I tuoi compiti
(a) Nella recensione dell'opera, quale personaggio interpreta Anna Maria Chiuri?
(b) Riprendi la recensione dell'opera dal punto in cui si ferma.
··· Testo
Passando ai solisti. Ho apprezzato il lavoro, veramente tangibile, che i cantanti hanno fatto per costruire un’interpretazione che non solo fosse tridimensionale, ma ben coerente con regia e direzione. In questo l’esempio perfetto è, per me, Anna Maria Chiuri, una Ulrica aggressiva, contorta e con un sincero vibe da Baba Yaga. Chiuri ha lavorato non solo sul volume, davvero notevole, ma anche e soprattutto sul carattere tagliente dato alla strega, che si sposava alla perfezione con la freddezza quasi russa di Roberto Abbado. Questo trovava un’ulteriore convergenza con l’idea registica di Vick/Spirei, che ha trasformato la caverna di Ulrica in un luogo di perdizione, ma forse anche di libertà, in cui ogni segreto, ogni altare viene svelato e le convenienze sociali perdono definitivamente di significato. Unico rischio, oltre a qualche instabilità di intonazione, è che proprio questa asprezza poi rendesse complessi i pezzi d’insieme, in cui è certamente bello sentire i concertati psicologici alla Verdi, in cui ogni personaggio viaggia per conto suo, ma devono comunque funzionare per insieme e precisione.
······
··· Dati
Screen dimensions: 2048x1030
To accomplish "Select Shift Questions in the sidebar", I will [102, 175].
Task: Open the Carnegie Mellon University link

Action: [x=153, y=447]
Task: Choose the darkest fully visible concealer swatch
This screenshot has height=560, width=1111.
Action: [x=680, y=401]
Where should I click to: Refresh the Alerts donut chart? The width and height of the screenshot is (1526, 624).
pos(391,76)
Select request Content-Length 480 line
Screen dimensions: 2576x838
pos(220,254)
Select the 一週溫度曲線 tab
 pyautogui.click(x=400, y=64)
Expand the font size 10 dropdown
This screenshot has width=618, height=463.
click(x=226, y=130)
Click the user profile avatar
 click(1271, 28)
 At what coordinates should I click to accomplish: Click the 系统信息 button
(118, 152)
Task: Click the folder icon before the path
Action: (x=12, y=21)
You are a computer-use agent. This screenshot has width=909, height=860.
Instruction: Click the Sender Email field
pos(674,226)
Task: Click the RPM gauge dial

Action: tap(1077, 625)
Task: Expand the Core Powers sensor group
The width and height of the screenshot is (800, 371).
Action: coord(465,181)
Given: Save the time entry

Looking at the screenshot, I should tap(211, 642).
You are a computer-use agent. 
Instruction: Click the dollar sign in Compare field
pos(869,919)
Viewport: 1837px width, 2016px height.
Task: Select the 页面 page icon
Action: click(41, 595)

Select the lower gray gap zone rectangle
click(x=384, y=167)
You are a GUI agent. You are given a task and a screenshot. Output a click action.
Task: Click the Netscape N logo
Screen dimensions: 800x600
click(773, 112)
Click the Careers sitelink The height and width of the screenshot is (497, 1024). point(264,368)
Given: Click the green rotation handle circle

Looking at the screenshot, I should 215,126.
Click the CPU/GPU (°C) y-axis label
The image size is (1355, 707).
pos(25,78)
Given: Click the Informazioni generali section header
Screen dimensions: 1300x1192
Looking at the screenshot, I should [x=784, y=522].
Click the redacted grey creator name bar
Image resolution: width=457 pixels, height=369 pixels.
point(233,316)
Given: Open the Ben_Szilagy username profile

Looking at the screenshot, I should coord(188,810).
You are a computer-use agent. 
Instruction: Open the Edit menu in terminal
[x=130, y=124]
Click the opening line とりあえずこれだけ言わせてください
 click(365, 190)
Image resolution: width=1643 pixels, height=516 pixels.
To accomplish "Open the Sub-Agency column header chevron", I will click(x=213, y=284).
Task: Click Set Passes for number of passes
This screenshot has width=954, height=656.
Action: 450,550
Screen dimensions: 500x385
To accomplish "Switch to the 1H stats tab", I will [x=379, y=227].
······
Soluzioni
(a) Ulrica.

(b)
 

Anna Maria Chiuri e la sua Ulrica a luci rosse (letteralmente). Foto di Fabrizio Beggi.

 

Belle idee anche nel Gustavo III di Piero Pretti, che però è risultato più volte molto affaticato e incespicava dietro la bacchetta di Abbado. Si coglieva l’idea di un regnante in bilico tra magnanimità e leggerezza, eroismo e facezia, con qualche strizzata d’occhio ad Oscar, ma senza insistere poi molto sul tema dell’omosessualità di Gustavo, anzi. Sarebbe però servita più disinvoltura, più baldanza per riuscire veramente a centrare il personaggio, vocalmente e attorialmente. Si può fare un discorso simile per l’Oscar di Giuliana Gianfaldoni. L’idea che mi è sembrato di percepire voleva il personaggio generosamente propendere verso l’ambiguità sessuale che d’altronde caratterizza il brillante paggetto en travesti, ma sarebbe servita un’interpretazione rutilante di energia giovanile, per poter contrastare con i toni oscuri dell’opera e dunque rendere efficace la polarità tra sfarzosa eleganza e grezza espressione. Più convincente la Amelia di Maria Teresa Leva, ripresasi dopo aver dovuto cedere la prima ad Anna Pirozzi, che ha non solo dato una buona prova vocale, scaldandosi di scena in scena, ma anche di rendere una Amelia combattuta, contraddittoria, tetra nella sua pulsione di morte e autodistruzione.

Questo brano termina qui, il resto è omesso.